Matthew 4:12-17
Matthew 4:12-17
Jesus has returned to the Jordan valley and from the other Gospels we know that He also had a ministry of teaching and his disciples were baptizing in the river. When Jesus learns that John was arrested Jesus leaves the Jordan valley to go to Nazareth. In the same verse we learn that Jesus leaves Nazareth and goes to Capernaum.
There is an important principle in these geographic verses. That principle is that Jesus is completely subject to the Father’s timing and leading. There will come a day when Jesus will be tried in a Roman court, but that day is about three years away, it was not yet time. John’s ministry was widespread and well known and with John in prison if Jesus had continued His ministry in the Jordan River region He would have most likely picked up John’s followers and have enjoyed extreme popularity. With such popularity in that location and in the circumstances of John’s arrest an anti-Herod movement may have developed. This could have resulted in a premature arrest of Jesus. Herod rejected the message of repentance, so Jesus will move on. Jesus returns home and in Nazareth His stay, according to Luke, was short and unpleasant.

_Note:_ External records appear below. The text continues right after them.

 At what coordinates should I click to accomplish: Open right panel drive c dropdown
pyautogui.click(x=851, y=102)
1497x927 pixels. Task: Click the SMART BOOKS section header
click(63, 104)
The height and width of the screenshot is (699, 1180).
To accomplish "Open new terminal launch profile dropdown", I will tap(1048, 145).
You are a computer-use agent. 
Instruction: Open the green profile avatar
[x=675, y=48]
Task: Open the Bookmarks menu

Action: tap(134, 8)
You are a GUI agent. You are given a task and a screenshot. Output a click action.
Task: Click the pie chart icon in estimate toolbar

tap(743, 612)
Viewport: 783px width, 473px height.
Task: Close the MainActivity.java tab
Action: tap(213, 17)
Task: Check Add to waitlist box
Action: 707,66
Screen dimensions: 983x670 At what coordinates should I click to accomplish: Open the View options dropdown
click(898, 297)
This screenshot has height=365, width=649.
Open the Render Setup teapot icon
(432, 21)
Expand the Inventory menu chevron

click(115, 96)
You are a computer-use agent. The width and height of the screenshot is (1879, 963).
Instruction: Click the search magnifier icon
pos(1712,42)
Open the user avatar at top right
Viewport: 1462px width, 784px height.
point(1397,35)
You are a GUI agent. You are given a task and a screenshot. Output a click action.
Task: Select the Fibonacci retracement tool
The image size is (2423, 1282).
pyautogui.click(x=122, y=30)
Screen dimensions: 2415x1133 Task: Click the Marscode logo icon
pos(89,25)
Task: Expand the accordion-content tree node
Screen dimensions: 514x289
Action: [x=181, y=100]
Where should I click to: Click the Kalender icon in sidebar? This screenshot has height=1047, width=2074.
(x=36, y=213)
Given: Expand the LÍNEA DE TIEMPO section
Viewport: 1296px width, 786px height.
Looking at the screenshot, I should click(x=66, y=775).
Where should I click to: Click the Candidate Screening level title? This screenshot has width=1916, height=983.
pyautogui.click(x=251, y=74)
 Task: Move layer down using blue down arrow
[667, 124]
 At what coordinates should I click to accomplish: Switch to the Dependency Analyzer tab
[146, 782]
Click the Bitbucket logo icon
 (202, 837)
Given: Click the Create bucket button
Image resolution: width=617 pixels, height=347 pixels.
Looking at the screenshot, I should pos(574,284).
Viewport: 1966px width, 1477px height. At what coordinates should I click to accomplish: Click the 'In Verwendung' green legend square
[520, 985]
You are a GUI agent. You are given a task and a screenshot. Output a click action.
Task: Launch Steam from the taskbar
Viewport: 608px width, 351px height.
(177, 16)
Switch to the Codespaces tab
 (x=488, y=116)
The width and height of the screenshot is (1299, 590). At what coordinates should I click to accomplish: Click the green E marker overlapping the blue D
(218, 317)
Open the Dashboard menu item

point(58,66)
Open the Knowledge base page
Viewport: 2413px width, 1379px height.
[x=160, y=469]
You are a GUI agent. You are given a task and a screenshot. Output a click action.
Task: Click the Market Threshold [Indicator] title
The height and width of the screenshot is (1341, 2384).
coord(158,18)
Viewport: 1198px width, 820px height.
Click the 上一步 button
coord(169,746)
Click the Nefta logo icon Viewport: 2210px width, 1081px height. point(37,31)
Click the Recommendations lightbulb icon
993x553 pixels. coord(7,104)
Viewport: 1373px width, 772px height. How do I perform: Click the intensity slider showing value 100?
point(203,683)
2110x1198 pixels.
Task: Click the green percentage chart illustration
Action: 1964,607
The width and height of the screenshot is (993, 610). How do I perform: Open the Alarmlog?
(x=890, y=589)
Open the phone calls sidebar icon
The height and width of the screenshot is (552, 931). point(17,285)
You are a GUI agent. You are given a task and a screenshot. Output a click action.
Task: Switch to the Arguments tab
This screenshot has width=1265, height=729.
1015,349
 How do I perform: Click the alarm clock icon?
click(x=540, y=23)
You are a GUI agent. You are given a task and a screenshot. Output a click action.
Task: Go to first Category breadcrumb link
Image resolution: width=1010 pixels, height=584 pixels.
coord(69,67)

Again the message of repentance is rejected and Jesus willingly walks away.
So, His home becomes Capernaum. Galilee of the Gentiles was the land of outcasts. The people of Jerusalem and Judea generally regarded Galilean Jews as tainted, the hick rubes of the family tree. They lived and co-existed with a large Gentile population. This was a land closer to the pagan and heathen influences. This was the land of the political, educational, economic, religious and social underdogs. Into the land of a troupe of castaways, untouchables, undesirables, has-beens that never really were, the Lord finds His people. Verse 16 is poetic and beautiful; in the dark, in the land of the dead, Light and Life have come. Lovingly and offering hope, Jesus begins letting people in on the secret that the Kingdom of Heaven has arrived.
Because our faith so mimics our society we often want our place in the Lord’s service to be a place of upward mobility. Think for a moment of how the church works toward bigger, better, wealthier and more publicized ministry. Jesus was unconcerned with upward mobility. He was concerned with speaking the Kingdom’s news to those who would listen.
Prayer challenge: Ask the Lord to move you toward meaningful service and ministry with eyes that are blind to the trappings of success, power or prestige. And with eyes open to see where you can serve Him with those open to the Good News of the Kingdom.